**INSTRUCTION 1:** Sum up the coax balun excerpt in two sentences.
**INSTRUCTION 2:** In the coax balun excerpt, switch "perfect" to "ideal" and write out the part that starts at the words "Let's assume that" and ends after "outer) = 0.".

I'm going to ignore the arrows in your picture and adopt a convention of "positive current sign = upwards", to hopefully avoid confusion. I'm also adding two more measurements, I(balun left side) and I(balun right side) for the currents in each of the two coils.

KCL tells us that I(shield inner) + I(shield outer) - I(balun left side) = 0. [eqn 1]

A quick glance tells us that I(center) = I(balun right side). [eqn 2]

The properties of coax tell us that I(center) = -I(shield inner). [eqn 3]

The balun does its best to ensure that I(balun left side) = -I(balun right side). [eqn 4]

Let's assume that the balun is perfect and that the last equation holds exactly. Then by substituting eqn 4 into eqn 2 we can come up with I(center) = -I(balun left side).

Substituting that into eqn 3 we get I(shield inner) = I(balun left side).

Now substitute that into eqn 1 and we have I(shield outer) + I(shield inner) - I(shield inner) = 0. Or, simplifying, I(shield outer) = 0.

**GIVEN INFORMATION:**
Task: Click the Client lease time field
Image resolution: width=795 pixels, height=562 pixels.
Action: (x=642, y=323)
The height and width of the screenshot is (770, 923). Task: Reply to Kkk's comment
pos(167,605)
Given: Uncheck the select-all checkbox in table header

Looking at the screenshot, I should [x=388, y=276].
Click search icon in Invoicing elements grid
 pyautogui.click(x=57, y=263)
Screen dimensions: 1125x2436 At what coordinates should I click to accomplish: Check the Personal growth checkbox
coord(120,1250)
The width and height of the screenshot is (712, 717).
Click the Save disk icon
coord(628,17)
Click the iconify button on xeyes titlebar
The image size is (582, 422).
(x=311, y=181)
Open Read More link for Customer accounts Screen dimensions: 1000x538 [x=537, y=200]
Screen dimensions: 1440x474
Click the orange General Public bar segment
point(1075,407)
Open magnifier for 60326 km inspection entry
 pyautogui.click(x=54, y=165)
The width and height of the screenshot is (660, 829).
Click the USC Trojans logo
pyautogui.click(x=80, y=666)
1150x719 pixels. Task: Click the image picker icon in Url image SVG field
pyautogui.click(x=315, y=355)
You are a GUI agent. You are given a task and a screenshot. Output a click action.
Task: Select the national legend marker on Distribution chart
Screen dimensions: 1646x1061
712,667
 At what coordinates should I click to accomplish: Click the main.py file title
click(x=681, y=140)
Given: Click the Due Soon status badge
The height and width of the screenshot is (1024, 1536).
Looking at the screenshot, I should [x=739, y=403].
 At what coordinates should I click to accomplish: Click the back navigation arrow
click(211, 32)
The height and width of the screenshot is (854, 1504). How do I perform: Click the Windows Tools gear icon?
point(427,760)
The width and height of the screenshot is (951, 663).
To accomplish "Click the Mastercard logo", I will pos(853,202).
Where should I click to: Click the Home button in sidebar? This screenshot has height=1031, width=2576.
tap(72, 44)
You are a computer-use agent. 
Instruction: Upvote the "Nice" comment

**TASK RESPONSE 1:** Using an upward-positive sign convention and two added coil currents for the balun, the coax balun excerpt sets up four equations from KCL, the circuit layout, the properties of coax, and the balun's behavior. If the balun is assumed perfect, substituting these equations into one another shows that the current on the outer side of the shield is zero.

**TASK RESPONSE 2:**
Let's assume that the balun is ideal and that the last equation holds exactly. Then by substituting eqn 4 into eqn 2 we can come up with I(center) = -I(balun left side).

Substituting that into eqn 3 we get I(shield inner) = I(balun left side).

Now substitute that into eqn 1 and we have I(shield outer) + I(shield inner) - I(shield inner) = 0. Or, simplifying, I(shield outer) = 0.